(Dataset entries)
--- START ---

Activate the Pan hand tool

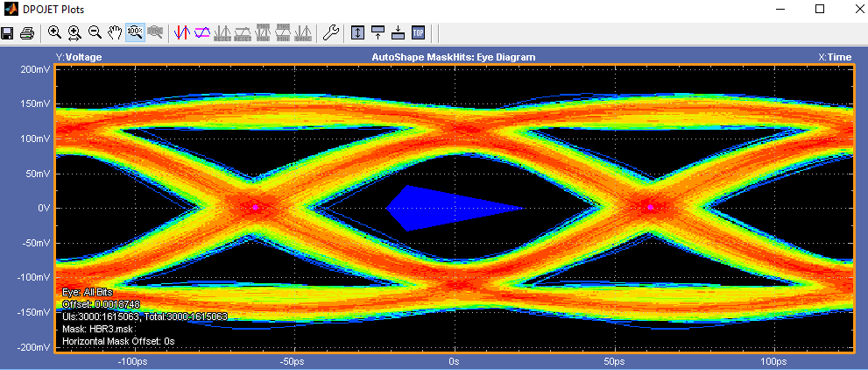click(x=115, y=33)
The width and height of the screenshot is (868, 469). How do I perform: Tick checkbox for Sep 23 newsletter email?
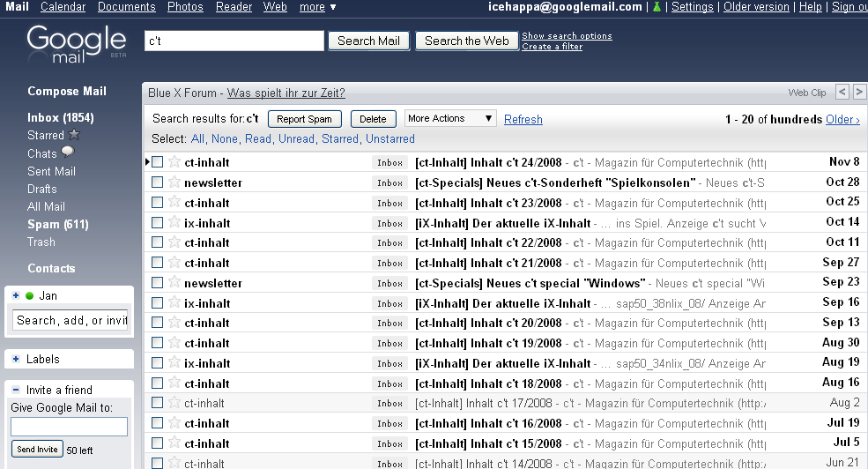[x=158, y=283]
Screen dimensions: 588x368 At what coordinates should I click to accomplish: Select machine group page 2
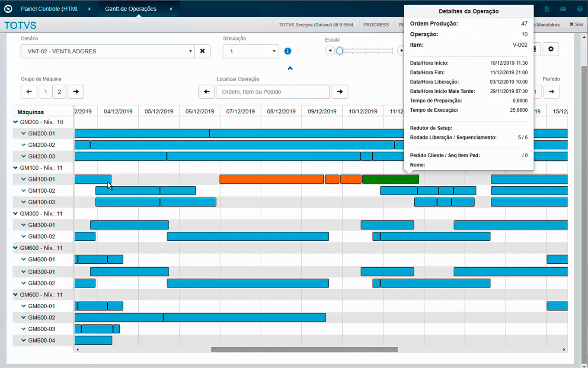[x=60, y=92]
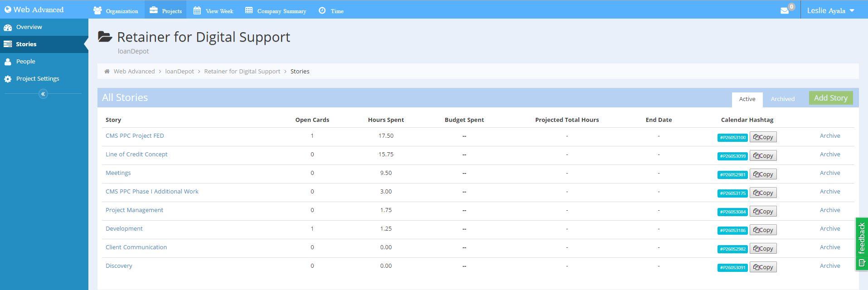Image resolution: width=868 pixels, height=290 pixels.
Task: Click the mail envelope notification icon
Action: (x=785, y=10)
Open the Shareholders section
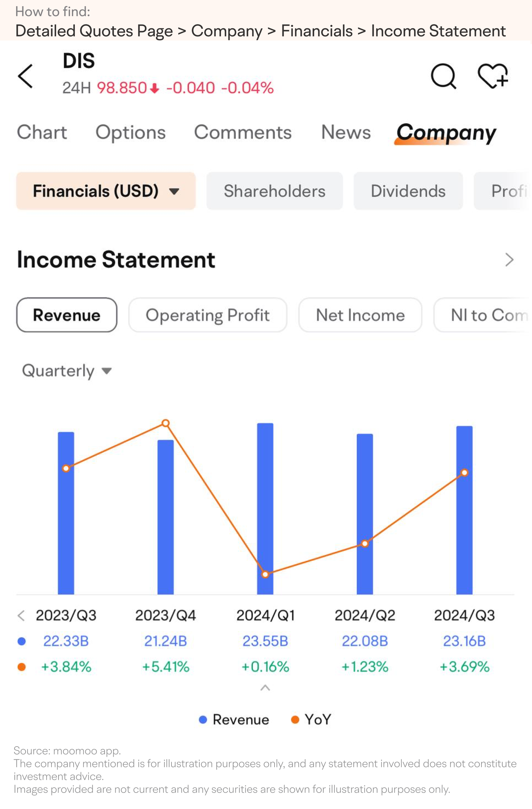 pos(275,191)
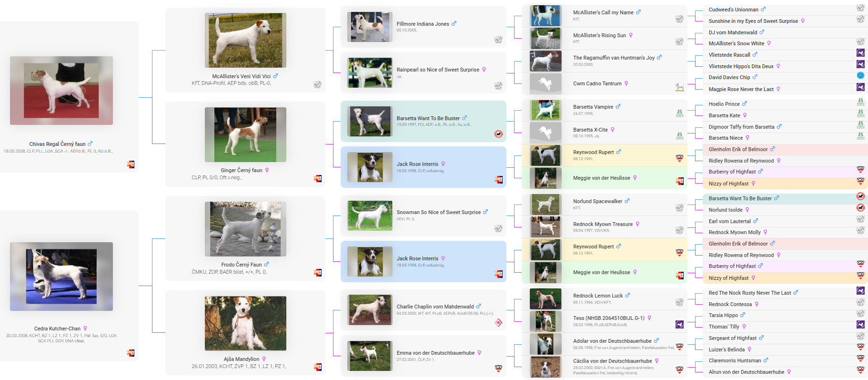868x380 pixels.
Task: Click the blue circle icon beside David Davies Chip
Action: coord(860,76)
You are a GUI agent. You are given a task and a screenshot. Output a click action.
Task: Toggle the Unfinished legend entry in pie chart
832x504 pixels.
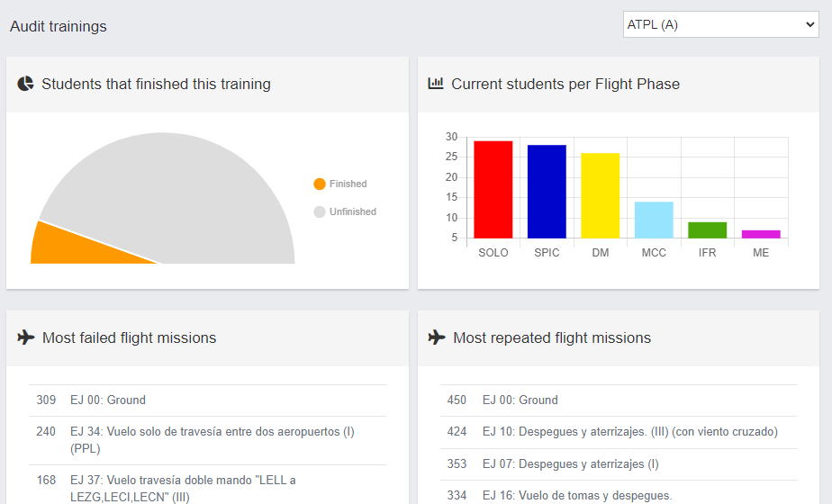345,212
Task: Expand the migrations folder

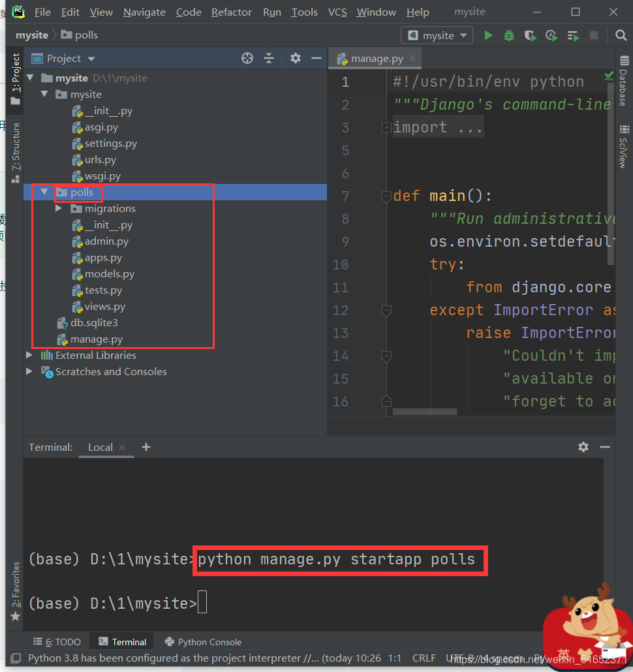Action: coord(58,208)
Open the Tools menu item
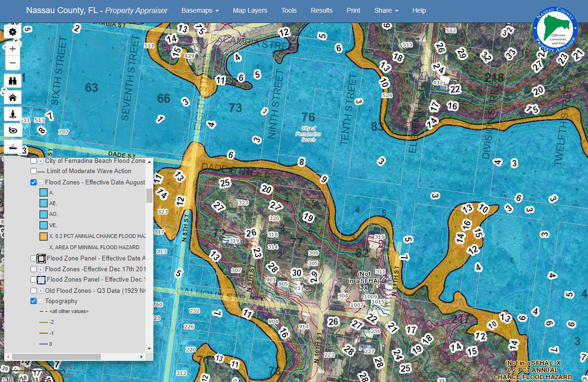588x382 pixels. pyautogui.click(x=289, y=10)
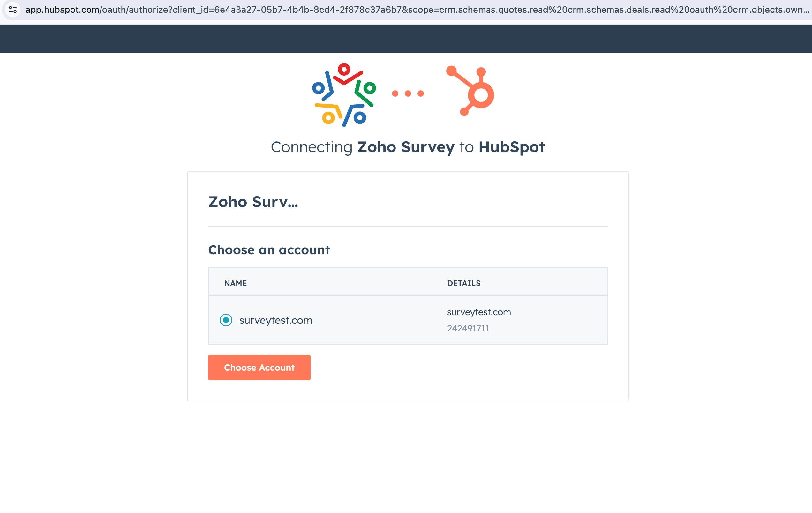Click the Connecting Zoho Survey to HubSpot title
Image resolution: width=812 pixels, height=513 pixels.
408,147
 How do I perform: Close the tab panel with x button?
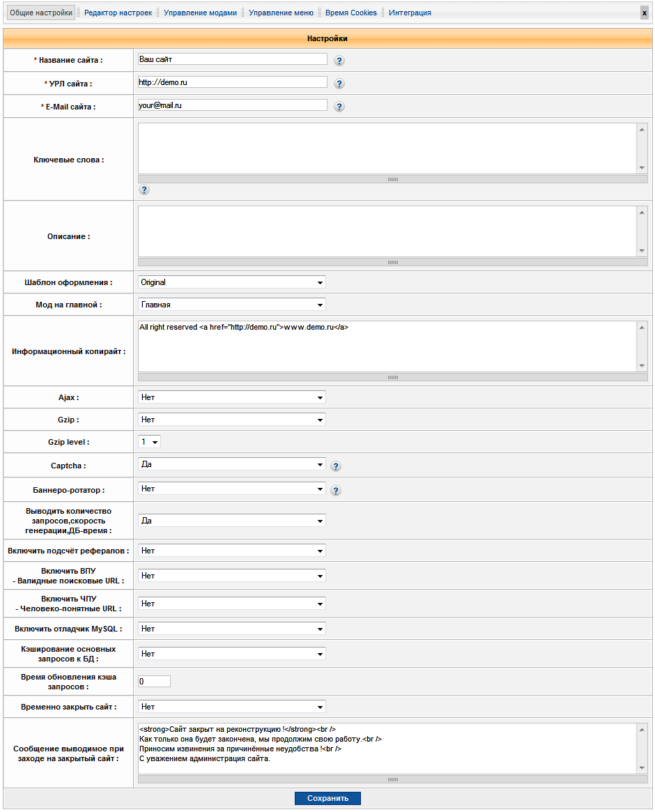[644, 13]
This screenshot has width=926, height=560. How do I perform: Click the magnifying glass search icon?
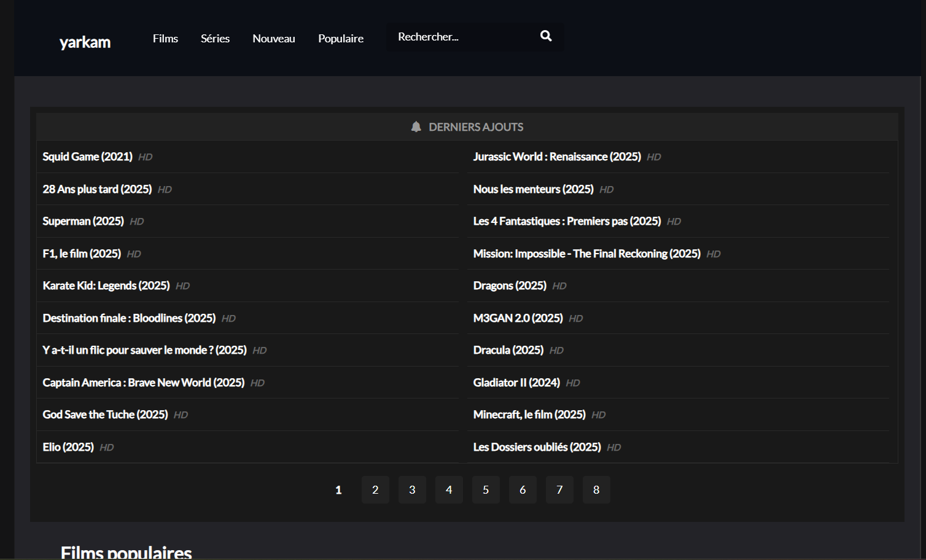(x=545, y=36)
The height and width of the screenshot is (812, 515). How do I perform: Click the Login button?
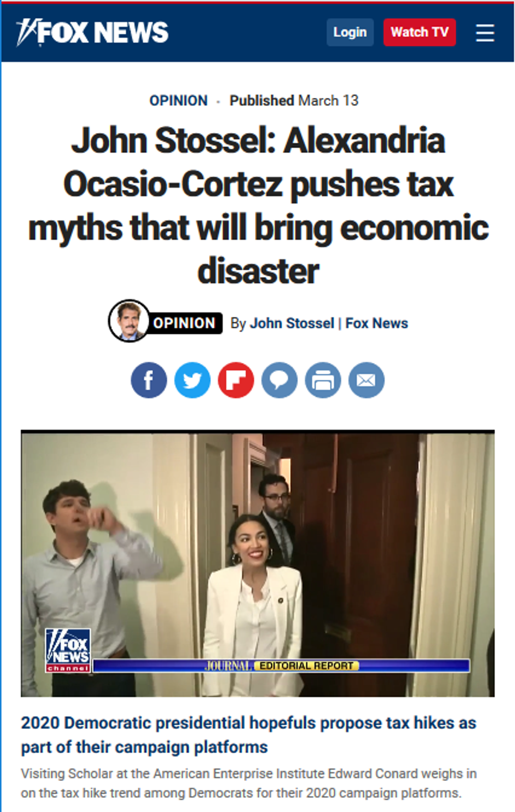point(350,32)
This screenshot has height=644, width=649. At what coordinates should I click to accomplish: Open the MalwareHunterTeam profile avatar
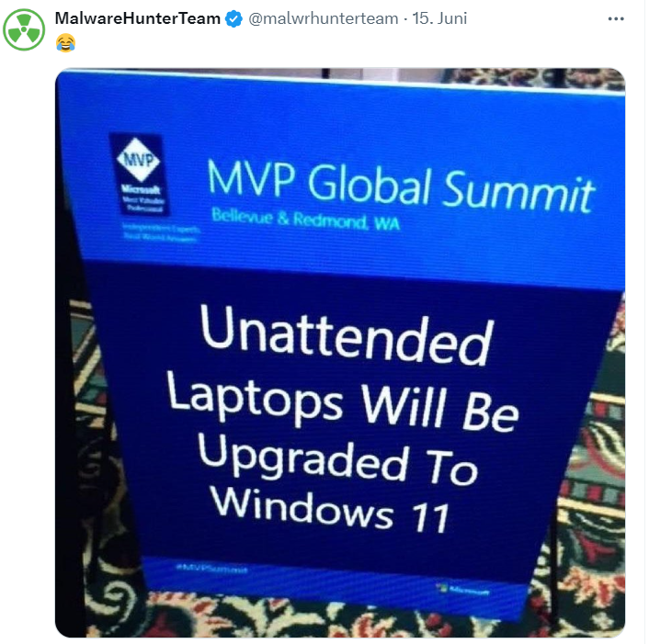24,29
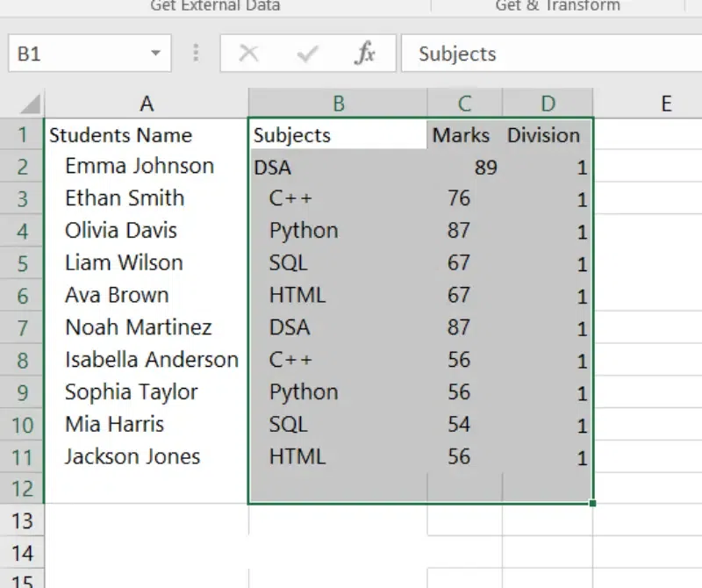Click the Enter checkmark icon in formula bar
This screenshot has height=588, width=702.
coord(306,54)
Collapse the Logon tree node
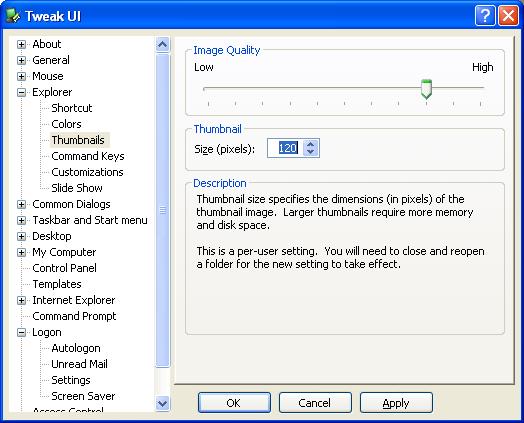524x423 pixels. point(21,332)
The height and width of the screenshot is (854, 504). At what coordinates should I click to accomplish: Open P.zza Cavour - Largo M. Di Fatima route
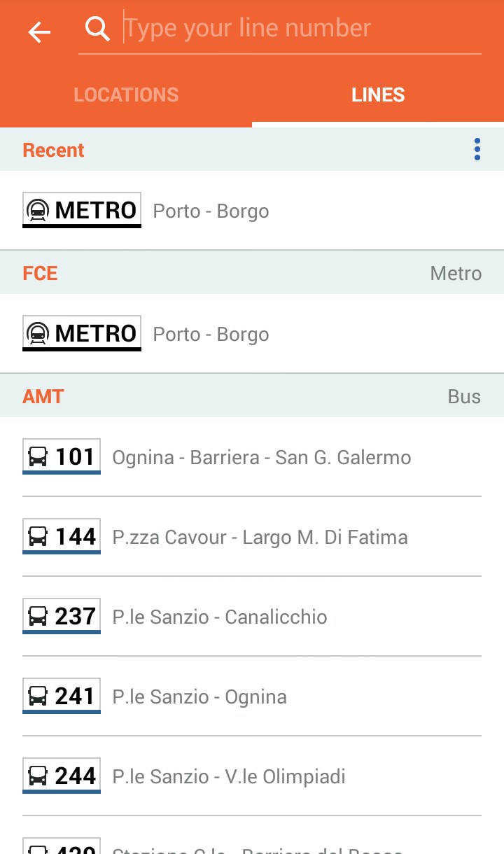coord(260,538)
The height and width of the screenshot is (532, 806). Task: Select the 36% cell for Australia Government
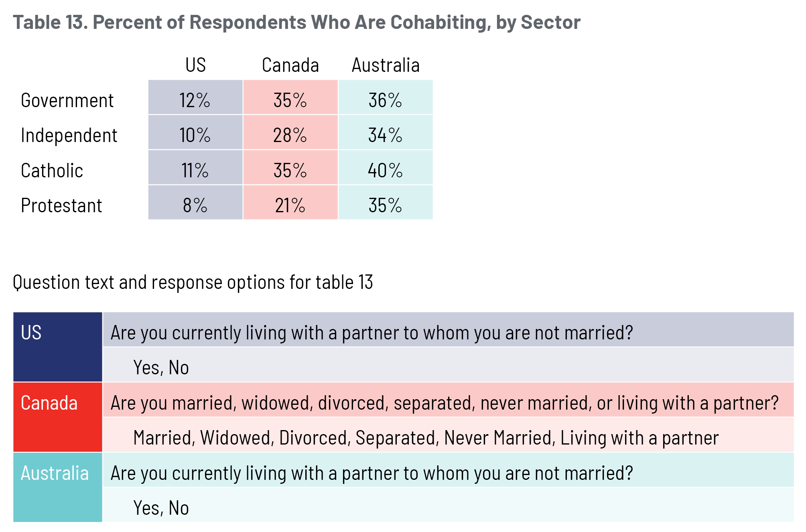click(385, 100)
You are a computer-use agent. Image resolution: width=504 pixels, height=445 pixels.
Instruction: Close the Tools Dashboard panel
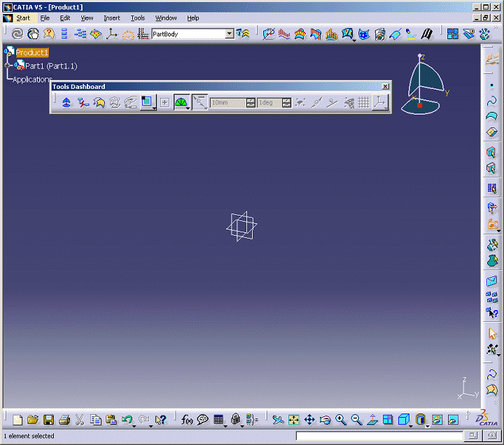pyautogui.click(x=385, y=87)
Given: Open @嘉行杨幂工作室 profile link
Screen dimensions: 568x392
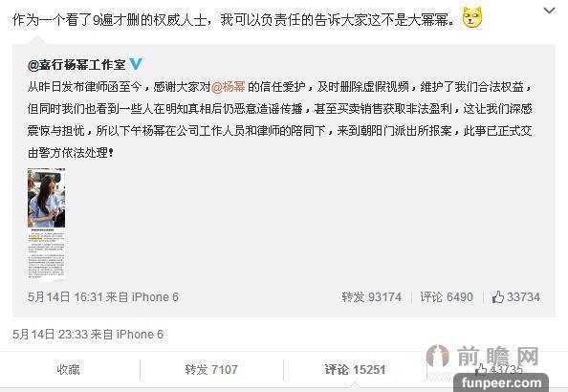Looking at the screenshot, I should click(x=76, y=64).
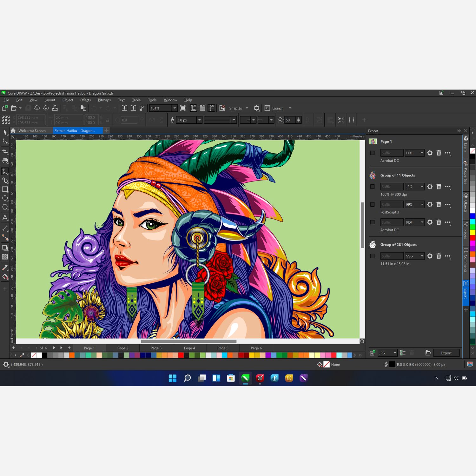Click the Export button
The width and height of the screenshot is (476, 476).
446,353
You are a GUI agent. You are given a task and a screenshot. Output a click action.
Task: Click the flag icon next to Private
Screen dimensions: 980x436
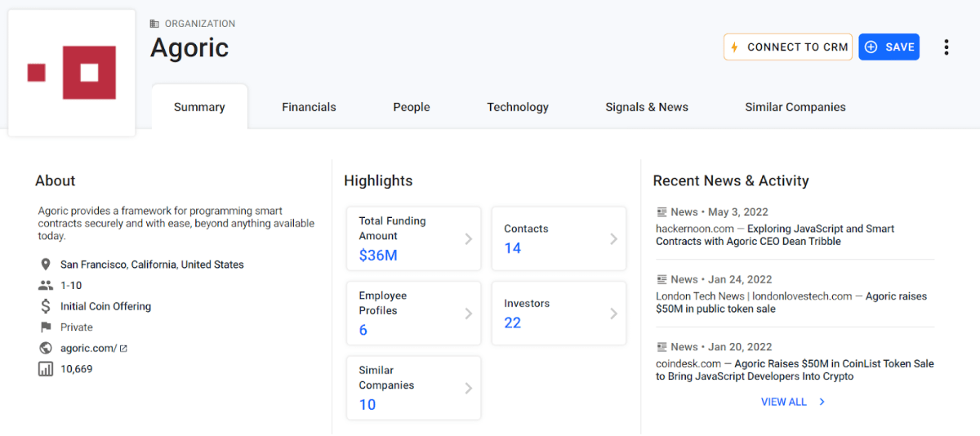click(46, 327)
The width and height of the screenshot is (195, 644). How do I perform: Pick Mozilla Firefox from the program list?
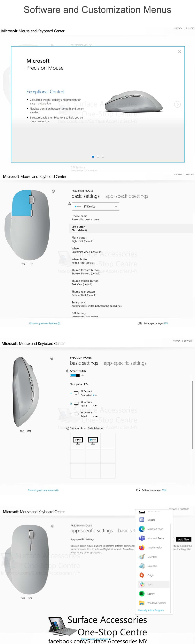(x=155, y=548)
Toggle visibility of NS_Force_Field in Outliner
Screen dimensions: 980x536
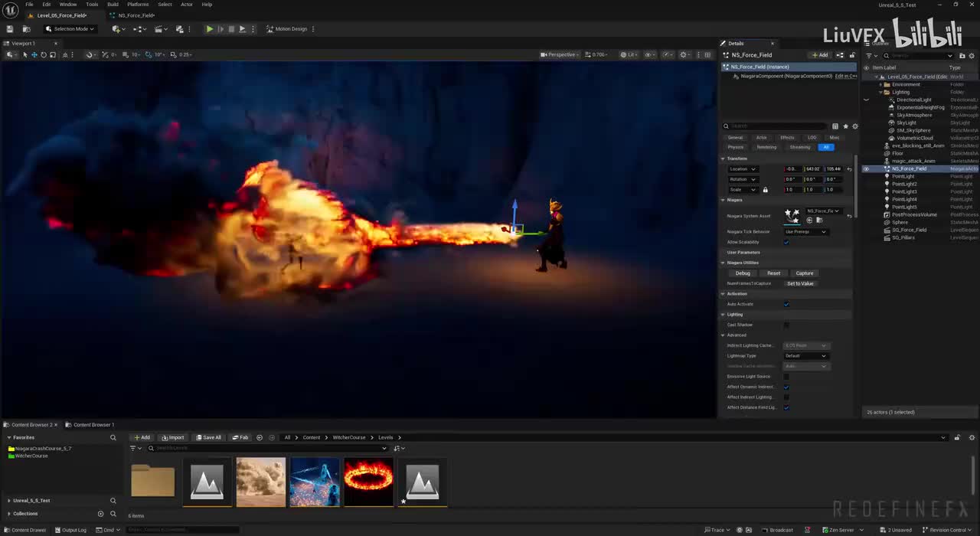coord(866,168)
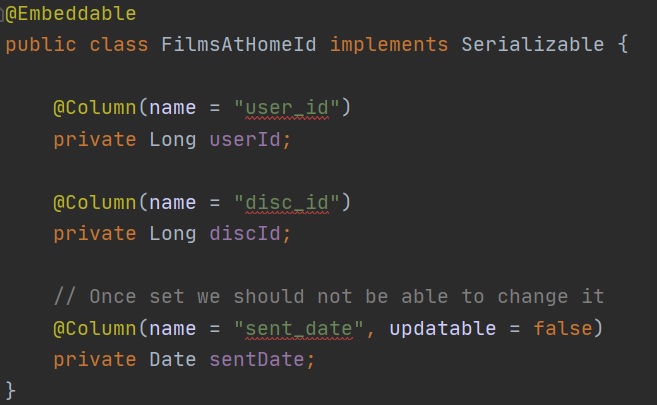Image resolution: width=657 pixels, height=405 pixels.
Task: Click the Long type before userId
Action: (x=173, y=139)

--- END ---

The entries above need to be printed again exactly; please exclude all pictures.

Activate the Pan hand tool

click(x=115, y=33)
The width and height of the screenshot is (868, 469). How do I perform: Tick checkbox for Sep 23 newsletter email?
[x=158, y=283]
Screen dimensions: 588x368 At what coordinates should I click to accomplish: Select machine group page 2
[x=60, y=92]
Image resolution: width=868 pixels, height=290 pixels.
Task: Click the mail envelope notification icon
Action: (x=785, y=10)
Open the Shareholders section
 pos(275,191)
868x380 pixels.
Task: Click the blue circle icon beside David Davies Chip
Action: coord(860,76)
You are a GUI agent. You are given a task and a screenshot. Output a click action.
Task: Toggle the Unfinished legend entry in pie chart
832x504 pixels.
345,212
Task: Expand the migrations folder

Action: coord(58,208)
Open the Tools menu item
588x382 pixels. pyautogui.click(x=289, y=10)
Click the Connecting Zoho Survey to HubSpot title
Image resolution: width=812 pixels, height=513 pixels.
408,147
 How do I perform: Close the tab panel with x button?
[644, 13]
This screenshot has width=926, height=560. How do I perform: Click the magnifying glass search icon?
(x=545, y=36)
The height and width of the screenshot is (812, 515). How do I perform: Click the Login button?
point(350,32)
This screenshot has height=644, width=649. At what coordinates should I click to accomplish: Open the MalwareHunterTeam profile avatar
24,29
Click the Enter checkmark icon in formula bar
This screenshot has height=588, width=702.
coord(306,54)
Collapse the Logon tree node
524x423 pixels. point(21,332)
The height and width of the screenshot is (854, 504). At what coordinates should I click to accomplish: Open P.zza Cavour - Largo M. Di Fatima route
coord(260,538)
The height and width of the screenshot is (532, 806). Task: Select the 36% cell for Australia Government
click(385, 100)
You are a computer-use agent. Image resolution: width=504 pixels, height=445 pixels.
Instruction: Close the Tools Dashboard panel
pyautogui.click(x=385, y=87)
Given: Open @嘉行杨幂工作室 profile link
Screen dimensions: 568x392
Looking at the screenshot, I should click(x=76, y=64).
Click the Export button
The width and height of the screenshot is (476, 476).
446,353
You are a GUI agent. You are given a task and a screenshot. Output a click action.
Task: Click the flag icon next to Private
Screen dimensions: 980x436
click(46, 327)
The width and height of the screenshot is (195, 644). How do I perform: Pick Mozilla Firefox from the program list?
(x=155, y=548)
Toggle visibility of NS_Force_Field in Outliner
Screen dimensions: 980x536
coord(866,168)
Image resolution: width=657 pixels, height=405 pixels.
Task: Click the Long type before userId
Action: (x=173, y=139)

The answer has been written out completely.